Extracted data entries:
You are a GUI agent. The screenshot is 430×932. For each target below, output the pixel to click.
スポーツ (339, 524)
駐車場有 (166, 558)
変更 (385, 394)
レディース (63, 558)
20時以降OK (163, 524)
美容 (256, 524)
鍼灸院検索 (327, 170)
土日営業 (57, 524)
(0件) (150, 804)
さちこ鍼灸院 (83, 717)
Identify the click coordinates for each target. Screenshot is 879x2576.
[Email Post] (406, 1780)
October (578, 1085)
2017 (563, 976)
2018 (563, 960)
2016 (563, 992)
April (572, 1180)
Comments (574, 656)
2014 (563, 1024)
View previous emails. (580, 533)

WHAT YOU ARE ASKED TO DO >> Make an exact copy of each line, beginning at the one containing "[Email Post] (406, 1780)" and ending with the last line of the data, and of no other line.

SOLUTION TO THE PROBLEM >>
[Email Post] (406, 1780)
October (578, 1085)
2017 (563, 976)
2018 (563, 960)
2016 (563, 992)
April (572, 1180)
Comments (574, 656)
2014 (563, 1024)
View previous emails. (580, 533)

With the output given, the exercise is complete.